Infelizmente, a classe operária brasileira que protagonizou o ascenso operário a partir de 1978 que deu origem ao PT e a CUT, em grande parte ainda hoje acredita que tenha construído naquele momento um partido em defesa dos seus interesses, classista e, para alguns, até mesmo revolucionário. A maioria das correntes da esquerda que hoje se proclama classista e revolucionária que, como o PSOL e o PSTU, ajudaram a construir o PT, a figura de Lula e alimentaram essa visão de que o PT tinha esse caráter. Esse é um dos elementos que explica que, com diferentes matizes e datas, defendiam até pouco tempo (ou ainda defendem) a volta ao “PT das origens” .

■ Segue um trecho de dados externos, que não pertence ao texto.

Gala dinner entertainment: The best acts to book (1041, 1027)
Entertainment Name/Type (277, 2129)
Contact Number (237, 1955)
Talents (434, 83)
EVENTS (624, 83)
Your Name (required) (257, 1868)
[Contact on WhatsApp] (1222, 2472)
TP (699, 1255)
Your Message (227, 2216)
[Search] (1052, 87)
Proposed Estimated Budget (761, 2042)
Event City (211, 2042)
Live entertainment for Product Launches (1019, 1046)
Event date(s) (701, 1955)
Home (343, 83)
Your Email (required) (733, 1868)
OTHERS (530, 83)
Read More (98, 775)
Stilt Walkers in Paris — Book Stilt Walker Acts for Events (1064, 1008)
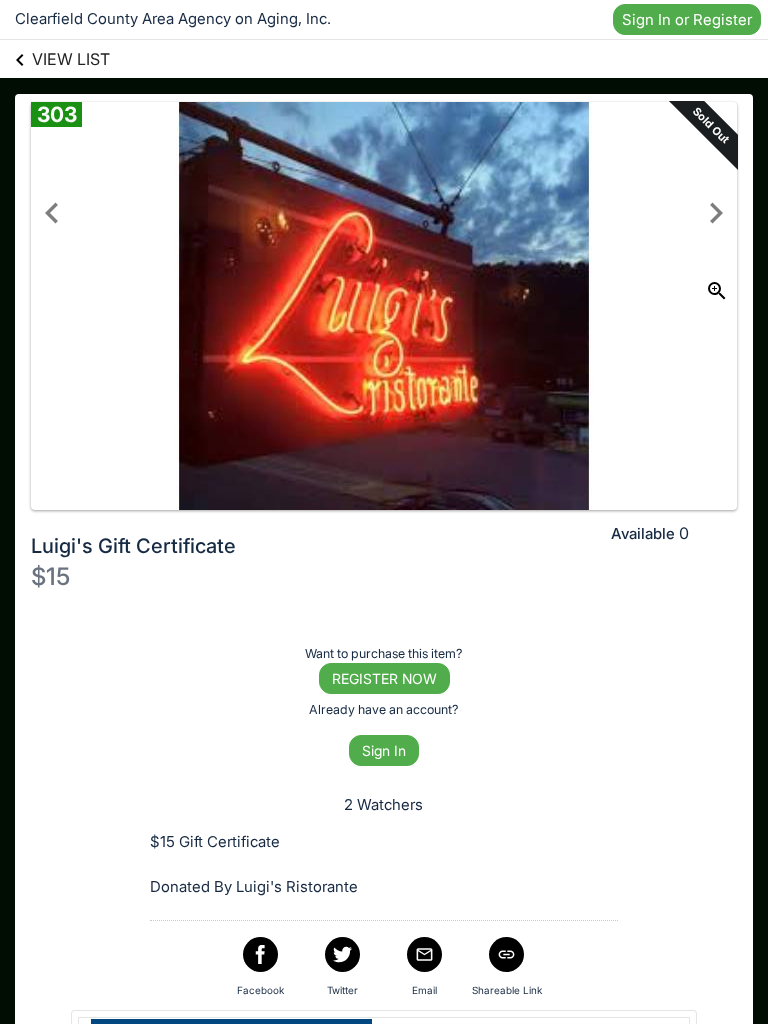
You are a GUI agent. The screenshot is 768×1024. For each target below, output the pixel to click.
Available (643, 533)
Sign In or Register (687, 19)
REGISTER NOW (384, 678)
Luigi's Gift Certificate (133, 546)
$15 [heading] (50, 576)
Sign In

Para nós, essas correntes cometeram e cometem um erro profundo ao não se colocar a tarefa de fazer um balanço profundo do passado, desde as origens, sem o qual será impossível tirar as lições estratégicas necessárias para aprofundar a ruptura com toda a herança petista que se expressa em distintos níveis e aspectos da atuação hoje dessas correntes. Ao propor esse balanço não temos como objetivo primordial que essas direções façam seu próprio balanço, mas queremos que a vanguarda compreenda e supere definitivamente essa herança, apontando para uma perspectiva classista e revolucionária desde um ponto de vista orgânico e estratégico. Somente assim, estaremos armados para golpear sob as bases do petismo, que vai muito além da própria militância do PT e está incrustada nos “corações e mentes” de centenas de milhares de ativistas do movimento operário e popular em todo o país para ampliar as bases para a construção de uma direção revolucionária para o proletariado brasileiro.

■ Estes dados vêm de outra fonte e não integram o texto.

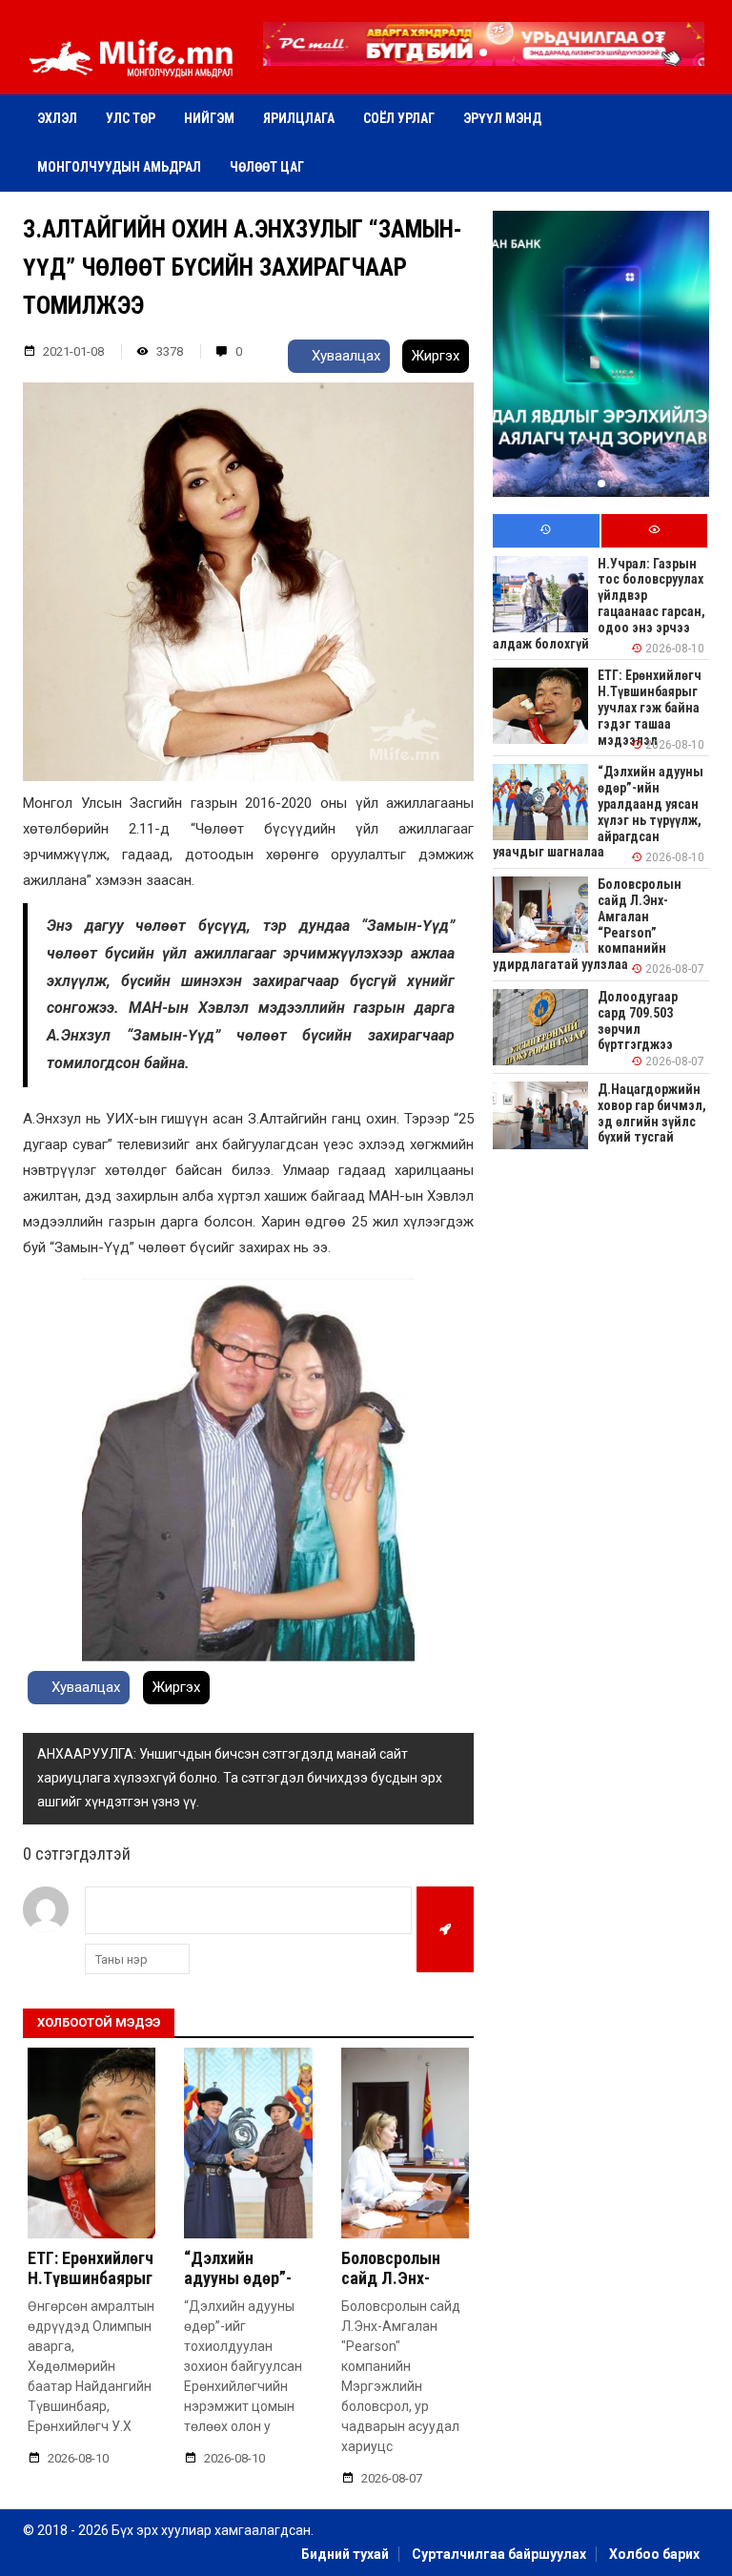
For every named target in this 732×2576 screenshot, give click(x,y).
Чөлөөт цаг (267, 167)
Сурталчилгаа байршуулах (499, 2554)
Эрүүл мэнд (502, 118)
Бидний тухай (345, 2554)
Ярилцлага (299, 118)
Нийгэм (209, 118)
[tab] (546, 530)
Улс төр (130, 118)
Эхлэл (57, 118)
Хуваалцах (344, 355)
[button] (483, 52)
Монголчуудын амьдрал (119, 167)
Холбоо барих (654, 2554)
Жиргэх (435, 355)
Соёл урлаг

Frente ao gigante proletariado brasileiro que já deu inúmeras mostras de sua potência, a direção revolucionária terá que ser das mais firmes para conduzir a classe até o poder e enfrentar os desafios da insurreição com disciplina de ferro, coerência teórica e precisão na análise. É preciso com urgência iniciar essa reflexão e discutir caminhos para forjar uma verdadeira direção revolucionária no país, calcada em princípios sólidos e que seja capaz de cumprir sua tarefa histórica.